◆ What is needed
Return verbatim the lines of the material between the line containing "Task: Go to the Home page of Settings" and the line containing "pos(171,19)", inclusive.

◆ Dataset entries
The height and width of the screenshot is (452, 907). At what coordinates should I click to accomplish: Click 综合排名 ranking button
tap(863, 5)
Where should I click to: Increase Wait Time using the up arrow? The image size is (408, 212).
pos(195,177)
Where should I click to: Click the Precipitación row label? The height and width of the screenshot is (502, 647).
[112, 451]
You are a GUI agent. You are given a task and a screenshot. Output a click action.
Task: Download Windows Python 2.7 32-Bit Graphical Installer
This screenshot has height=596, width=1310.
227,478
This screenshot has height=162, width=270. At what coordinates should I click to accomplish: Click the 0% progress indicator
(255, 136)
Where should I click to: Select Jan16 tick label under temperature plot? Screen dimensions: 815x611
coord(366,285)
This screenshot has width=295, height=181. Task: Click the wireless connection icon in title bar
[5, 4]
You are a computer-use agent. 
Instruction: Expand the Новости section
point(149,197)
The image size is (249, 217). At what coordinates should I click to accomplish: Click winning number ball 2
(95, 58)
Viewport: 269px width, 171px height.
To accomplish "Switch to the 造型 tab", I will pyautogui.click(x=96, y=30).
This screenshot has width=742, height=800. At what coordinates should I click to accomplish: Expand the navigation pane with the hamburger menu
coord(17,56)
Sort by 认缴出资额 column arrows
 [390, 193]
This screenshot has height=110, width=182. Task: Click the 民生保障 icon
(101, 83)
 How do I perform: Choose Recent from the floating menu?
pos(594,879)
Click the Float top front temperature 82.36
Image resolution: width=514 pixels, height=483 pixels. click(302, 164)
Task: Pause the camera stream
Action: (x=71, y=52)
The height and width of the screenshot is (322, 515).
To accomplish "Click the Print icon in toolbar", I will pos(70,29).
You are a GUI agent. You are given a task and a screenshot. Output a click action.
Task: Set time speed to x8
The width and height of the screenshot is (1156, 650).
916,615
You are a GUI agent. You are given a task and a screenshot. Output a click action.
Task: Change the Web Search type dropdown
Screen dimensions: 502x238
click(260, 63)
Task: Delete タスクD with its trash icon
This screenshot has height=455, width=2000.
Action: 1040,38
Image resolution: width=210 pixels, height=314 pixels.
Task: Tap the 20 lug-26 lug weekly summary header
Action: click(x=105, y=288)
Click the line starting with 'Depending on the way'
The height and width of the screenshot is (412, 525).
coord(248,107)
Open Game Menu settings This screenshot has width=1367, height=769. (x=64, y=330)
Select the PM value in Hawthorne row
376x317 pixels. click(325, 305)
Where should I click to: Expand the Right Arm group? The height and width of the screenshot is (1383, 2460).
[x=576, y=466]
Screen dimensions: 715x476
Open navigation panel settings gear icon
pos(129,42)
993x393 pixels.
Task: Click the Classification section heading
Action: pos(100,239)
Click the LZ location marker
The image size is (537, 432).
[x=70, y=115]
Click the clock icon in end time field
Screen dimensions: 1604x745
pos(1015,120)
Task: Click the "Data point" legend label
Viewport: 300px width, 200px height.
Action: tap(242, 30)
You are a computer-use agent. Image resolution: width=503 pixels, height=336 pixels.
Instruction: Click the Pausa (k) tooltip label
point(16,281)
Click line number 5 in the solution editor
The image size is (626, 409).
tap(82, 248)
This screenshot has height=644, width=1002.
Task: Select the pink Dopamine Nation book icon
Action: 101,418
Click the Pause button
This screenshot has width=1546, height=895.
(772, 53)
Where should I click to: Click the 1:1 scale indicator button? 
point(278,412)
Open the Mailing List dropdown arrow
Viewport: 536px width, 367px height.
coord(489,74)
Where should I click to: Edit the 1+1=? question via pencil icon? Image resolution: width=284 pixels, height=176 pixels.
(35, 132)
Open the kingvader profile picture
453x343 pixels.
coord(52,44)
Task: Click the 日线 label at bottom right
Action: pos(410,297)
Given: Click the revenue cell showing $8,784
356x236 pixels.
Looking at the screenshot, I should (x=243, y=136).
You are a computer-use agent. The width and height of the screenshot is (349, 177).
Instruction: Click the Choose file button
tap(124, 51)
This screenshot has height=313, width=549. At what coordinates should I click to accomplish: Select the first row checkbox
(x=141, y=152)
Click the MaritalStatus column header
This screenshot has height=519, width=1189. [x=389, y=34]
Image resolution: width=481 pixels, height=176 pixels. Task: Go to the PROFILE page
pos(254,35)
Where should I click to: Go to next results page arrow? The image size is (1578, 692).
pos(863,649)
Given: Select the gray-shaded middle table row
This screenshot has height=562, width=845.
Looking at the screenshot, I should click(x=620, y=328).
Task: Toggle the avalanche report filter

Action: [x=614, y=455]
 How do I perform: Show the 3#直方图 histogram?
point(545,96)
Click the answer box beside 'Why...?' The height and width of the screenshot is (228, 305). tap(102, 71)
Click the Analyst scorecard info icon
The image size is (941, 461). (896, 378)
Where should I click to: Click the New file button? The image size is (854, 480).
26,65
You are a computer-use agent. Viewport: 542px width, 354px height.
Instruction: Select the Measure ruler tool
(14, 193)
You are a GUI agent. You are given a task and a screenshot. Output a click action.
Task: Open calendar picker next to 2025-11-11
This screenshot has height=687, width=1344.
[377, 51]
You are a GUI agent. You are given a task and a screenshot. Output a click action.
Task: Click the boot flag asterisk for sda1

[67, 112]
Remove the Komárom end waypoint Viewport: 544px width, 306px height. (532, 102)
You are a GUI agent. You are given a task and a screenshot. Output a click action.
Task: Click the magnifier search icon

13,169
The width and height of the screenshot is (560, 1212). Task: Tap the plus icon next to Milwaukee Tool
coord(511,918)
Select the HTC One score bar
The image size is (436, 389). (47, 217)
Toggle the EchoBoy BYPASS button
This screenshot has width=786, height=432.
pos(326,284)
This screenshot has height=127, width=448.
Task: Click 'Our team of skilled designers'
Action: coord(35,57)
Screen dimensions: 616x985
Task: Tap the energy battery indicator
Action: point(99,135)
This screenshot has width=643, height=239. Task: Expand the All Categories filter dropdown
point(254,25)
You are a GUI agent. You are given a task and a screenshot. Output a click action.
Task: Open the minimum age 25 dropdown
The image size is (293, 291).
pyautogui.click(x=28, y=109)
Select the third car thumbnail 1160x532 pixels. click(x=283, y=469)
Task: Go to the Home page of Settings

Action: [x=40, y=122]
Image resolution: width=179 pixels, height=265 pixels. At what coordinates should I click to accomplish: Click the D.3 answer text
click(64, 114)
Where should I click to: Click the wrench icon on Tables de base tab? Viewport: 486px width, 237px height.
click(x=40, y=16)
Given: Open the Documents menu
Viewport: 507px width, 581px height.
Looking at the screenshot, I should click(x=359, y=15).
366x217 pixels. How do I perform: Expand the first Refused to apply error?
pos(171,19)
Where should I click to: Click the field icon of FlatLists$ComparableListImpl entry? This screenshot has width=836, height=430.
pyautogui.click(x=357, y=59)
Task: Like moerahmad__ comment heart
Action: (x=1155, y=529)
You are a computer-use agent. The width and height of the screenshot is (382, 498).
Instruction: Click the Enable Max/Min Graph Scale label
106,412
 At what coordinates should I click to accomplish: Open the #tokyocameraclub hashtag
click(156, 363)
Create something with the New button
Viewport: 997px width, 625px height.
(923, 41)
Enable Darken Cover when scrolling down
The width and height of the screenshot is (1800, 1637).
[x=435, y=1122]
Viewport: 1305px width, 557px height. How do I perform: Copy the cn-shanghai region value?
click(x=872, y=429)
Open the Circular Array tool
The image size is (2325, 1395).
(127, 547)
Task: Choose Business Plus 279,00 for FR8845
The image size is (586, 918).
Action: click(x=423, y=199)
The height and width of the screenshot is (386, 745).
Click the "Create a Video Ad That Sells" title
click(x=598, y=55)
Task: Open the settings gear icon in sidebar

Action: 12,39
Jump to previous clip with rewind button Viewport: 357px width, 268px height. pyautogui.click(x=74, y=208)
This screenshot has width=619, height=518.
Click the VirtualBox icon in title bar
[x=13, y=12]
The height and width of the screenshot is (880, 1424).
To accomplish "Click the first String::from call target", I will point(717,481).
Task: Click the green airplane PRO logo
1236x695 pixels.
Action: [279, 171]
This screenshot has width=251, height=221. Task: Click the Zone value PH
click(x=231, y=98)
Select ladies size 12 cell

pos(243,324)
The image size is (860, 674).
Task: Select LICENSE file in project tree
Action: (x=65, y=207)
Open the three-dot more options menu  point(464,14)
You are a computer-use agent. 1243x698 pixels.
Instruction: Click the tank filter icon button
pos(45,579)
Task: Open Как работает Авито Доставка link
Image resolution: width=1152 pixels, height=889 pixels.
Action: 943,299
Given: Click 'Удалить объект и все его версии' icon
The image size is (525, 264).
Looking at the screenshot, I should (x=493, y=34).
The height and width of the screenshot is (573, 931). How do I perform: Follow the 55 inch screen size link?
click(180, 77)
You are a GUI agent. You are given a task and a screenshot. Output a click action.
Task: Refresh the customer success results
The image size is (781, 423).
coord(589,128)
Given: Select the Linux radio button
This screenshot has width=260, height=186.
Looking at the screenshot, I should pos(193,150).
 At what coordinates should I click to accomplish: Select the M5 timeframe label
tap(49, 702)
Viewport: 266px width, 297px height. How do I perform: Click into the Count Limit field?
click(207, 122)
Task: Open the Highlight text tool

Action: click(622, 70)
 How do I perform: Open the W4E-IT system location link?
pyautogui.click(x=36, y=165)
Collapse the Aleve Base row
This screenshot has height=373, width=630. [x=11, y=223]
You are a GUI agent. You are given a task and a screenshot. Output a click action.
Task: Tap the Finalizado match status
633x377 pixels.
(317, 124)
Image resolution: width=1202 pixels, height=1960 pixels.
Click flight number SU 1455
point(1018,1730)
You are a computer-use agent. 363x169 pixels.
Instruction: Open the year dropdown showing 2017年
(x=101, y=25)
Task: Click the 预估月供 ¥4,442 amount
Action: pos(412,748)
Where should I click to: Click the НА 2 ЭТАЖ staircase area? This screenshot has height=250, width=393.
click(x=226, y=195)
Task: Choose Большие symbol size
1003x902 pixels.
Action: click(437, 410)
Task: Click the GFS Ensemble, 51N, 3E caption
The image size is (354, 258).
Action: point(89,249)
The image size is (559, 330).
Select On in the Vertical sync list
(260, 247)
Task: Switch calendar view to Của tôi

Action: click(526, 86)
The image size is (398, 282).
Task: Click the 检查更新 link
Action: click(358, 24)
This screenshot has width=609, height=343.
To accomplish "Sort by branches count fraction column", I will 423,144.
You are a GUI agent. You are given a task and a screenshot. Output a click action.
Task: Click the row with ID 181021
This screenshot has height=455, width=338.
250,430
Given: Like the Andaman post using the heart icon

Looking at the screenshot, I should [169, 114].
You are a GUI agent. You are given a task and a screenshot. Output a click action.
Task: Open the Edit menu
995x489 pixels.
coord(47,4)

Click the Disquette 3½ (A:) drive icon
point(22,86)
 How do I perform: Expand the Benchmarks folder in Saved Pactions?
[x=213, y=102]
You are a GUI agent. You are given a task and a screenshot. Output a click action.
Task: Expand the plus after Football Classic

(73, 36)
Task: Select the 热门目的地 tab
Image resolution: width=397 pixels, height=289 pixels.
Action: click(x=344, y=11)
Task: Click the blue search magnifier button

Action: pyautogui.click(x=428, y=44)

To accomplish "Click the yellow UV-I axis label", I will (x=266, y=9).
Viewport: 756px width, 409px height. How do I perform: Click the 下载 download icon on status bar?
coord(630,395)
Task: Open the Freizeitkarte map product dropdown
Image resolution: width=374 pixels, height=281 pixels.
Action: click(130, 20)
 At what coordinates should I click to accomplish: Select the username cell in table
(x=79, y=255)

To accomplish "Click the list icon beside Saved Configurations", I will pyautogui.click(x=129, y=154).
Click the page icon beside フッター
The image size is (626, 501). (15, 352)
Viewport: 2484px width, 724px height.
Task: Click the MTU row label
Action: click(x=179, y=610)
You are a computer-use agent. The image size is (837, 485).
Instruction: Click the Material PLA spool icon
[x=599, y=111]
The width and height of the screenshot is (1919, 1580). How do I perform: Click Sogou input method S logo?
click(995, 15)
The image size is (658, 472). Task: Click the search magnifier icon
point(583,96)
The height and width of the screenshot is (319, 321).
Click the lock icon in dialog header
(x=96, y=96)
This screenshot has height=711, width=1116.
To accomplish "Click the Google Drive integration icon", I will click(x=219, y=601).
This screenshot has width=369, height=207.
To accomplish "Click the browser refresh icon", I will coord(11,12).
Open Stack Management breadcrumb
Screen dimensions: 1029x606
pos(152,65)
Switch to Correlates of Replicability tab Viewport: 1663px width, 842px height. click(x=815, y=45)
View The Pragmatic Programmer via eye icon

◆ Answer
Task: Go to the Home page of Settings

Action: [x=40, y=122]
Image resolution: width=179 pixels, height=265 pixels. At what coordinates should I click to accomplish: Click the D.3 answer text
click(64, 114)
Where should I click to: Click the wrench icon on Tables de base tab? Viewport: 486px width, 237px height.
click(x=40, y=16)
Given: Open the Documents menu
Viewport: 507px width, 581px height.
Looking at the screenshot, I should click(x=359, y=15).
366x217 pixels. How do I perform: Expand the first Refused to apply error?
pos(171,19)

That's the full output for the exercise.